I mentioned earlier that we didn’t need louvers under every window, but we will still need a few to serve the big air handler. Thankfully we can locate these facing an interior courtyard or parking lot and avoid damaging our historic facade. The fresh air will help us with the carbon dioxide and particulate matter just like before.

Pressurization ✅

It wasn’t on our list before, but with a centralized solution like this we can control the building’s pressure. Have you ever tried to open a door and felt a suction holding it shut, or saw a door that was held open by an inch or so as air rushed out? Those are examples of poor building pressure - our goal is to keep the unconditioned outside air from leaking in through gaps and cracks in the exterior walls without blowing doors or windows open. In some facilities like hospitals or pathogen research labs, you may want each room to keep air from entering or exiting unless it passes through a filter.

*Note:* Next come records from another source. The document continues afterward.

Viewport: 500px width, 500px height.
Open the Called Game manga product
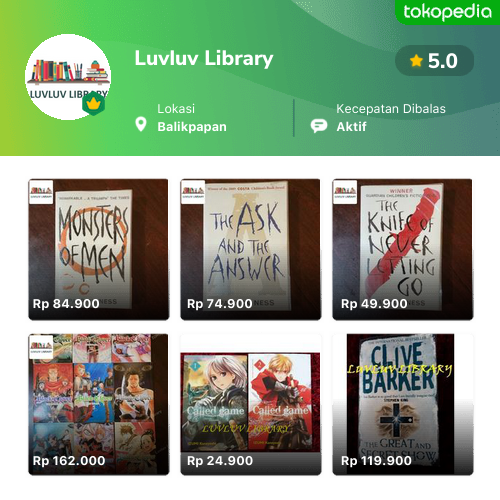tap(251, 404)
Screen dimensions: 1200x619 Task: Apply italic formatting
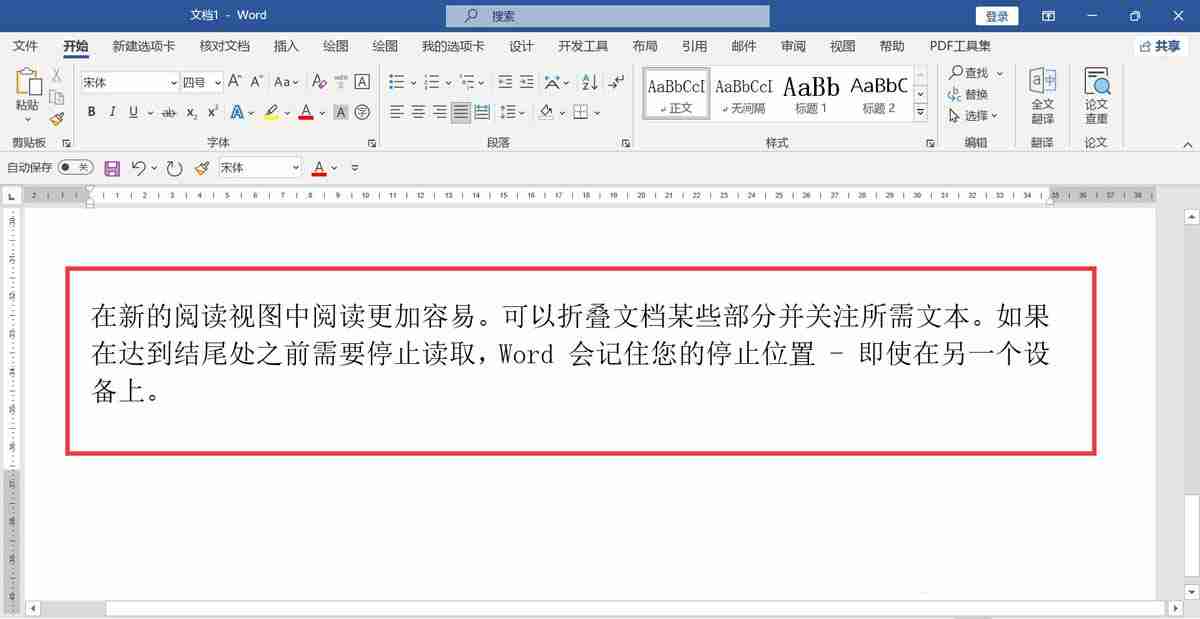(x=112, y=111)
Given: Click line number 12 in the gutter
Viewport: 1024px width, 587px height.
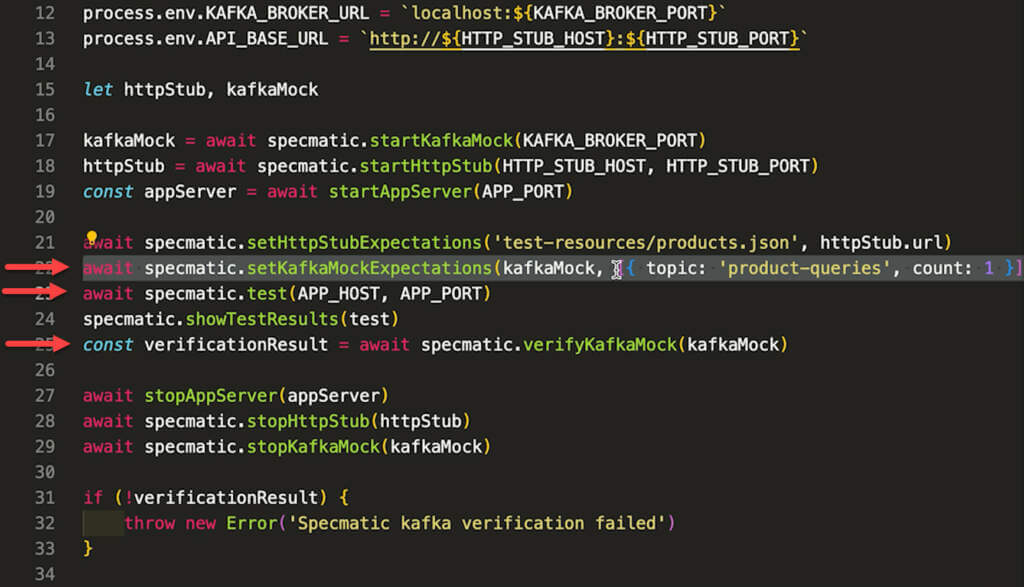Looking at the screenshot, I should pyautogui.click(x=44, y=14).
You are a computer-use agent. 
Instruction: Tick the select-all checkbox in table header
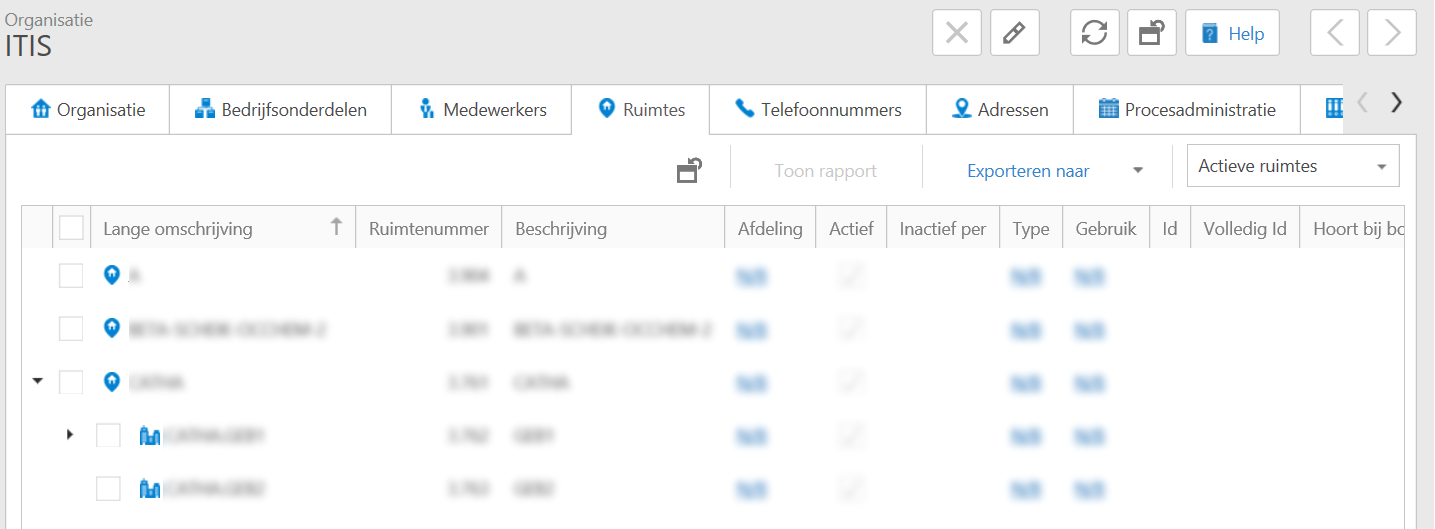point(71,229)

Since we’ve got a few big fans here that supply air to the spaces, we can measure the pressure differential between the interior and exterior and modulate the fan speeds to keep it exactly where we want it. (I should note that this is technically possible with some of the previous solutions but quite tricky to implement in practice. Centralization helps significantly!)

Energy/Cost/Maintenance ✅

There are a few solid wins with big air handlers, but most of the benefits are actually better suited to an application with lots of small rooms. You just have to pay for cooling once and the cost of each additional branch is quite low. When your demand is low, you can ramp down the fan speed so it runs more efficiently. That’s actually where the name comes from - Variable Air Volume. Your VAV air handler can serve a wide variety of spaces at once, only running when it’s needed, and the VAV terminal units will keep each room at its exact setpoint. And that’s why air handlers are perfect for…

Overall 🖊️

Offices!

Nearly every school like this will have one VAV air handler, and that’s to serve the administration offices! You can use the same chillers and boilers that run your classroom ventilators to run your principal’s office, nurse’s clinic, and reception area even more efficiently.

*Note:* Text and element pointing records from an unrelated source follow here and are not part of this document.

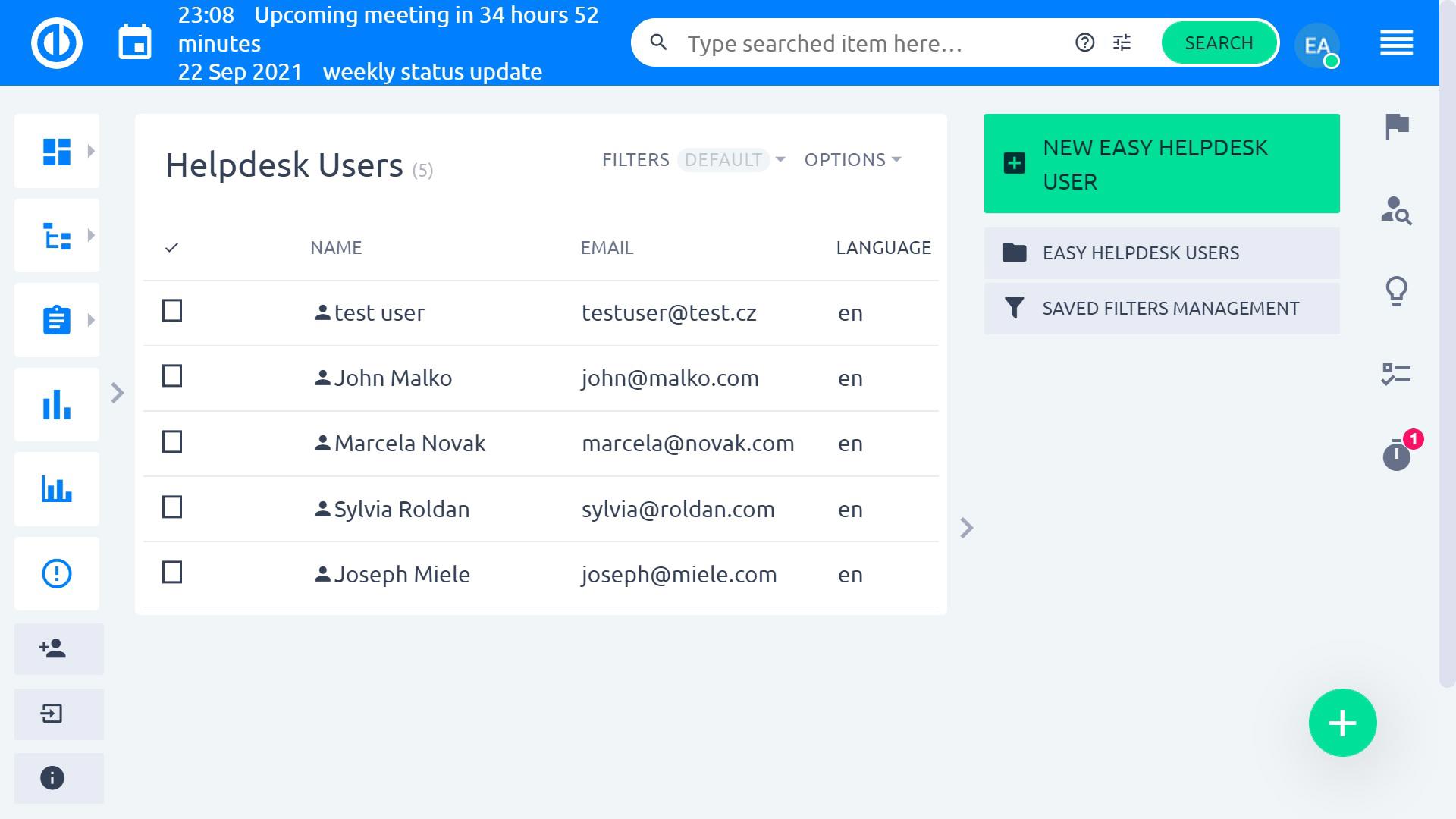This screenshot has height=819, width=1456.
Task: Select the test user row checkbox
Action: coord(172,312)
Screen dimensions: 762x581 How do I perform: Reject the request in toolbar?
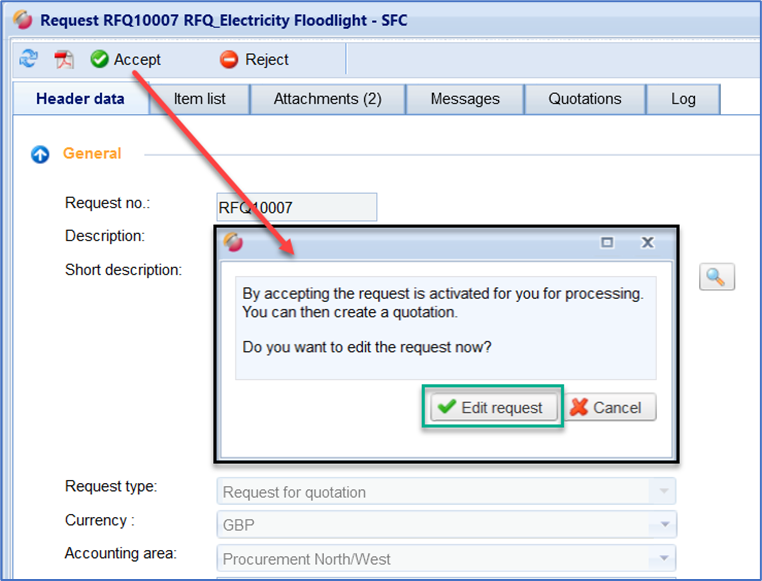254,60
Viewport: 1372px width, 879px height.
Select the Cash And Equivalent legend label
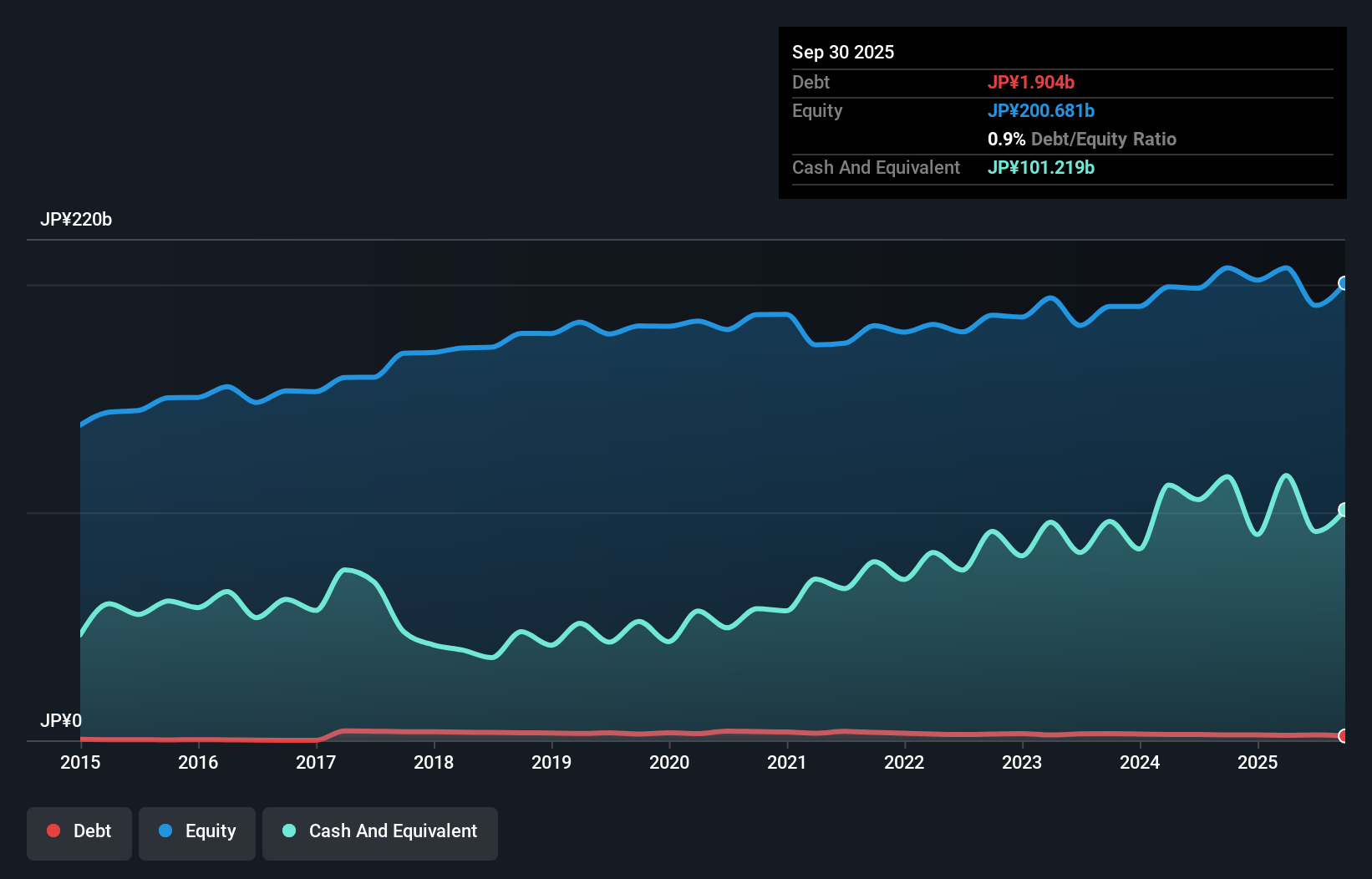(394, 831)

Using large equipment like this strategically allows you to leverage their strengths in each situation and fall back to the simpler (or cheaper) option when the downsides can be mitigated elsewhere.

What does it all mean?

Engineering is tricky! There’s no single best solution for basically any situation, everything is based on a dozen factors and the end result is often arbitrary. What matters is less often “how many kilowatt-hours you saved this month” and more often how the maintenance staff feel about the system, how comfortable the rooms are, and how long the equipment will last before it needs to be replaced (and how hard it’s going to be to do so).

Also if you read this and came up with a dozen questions like “why don’t you just…” and “what about…” then you’re either a mechanical engineer already or should look into becoming one.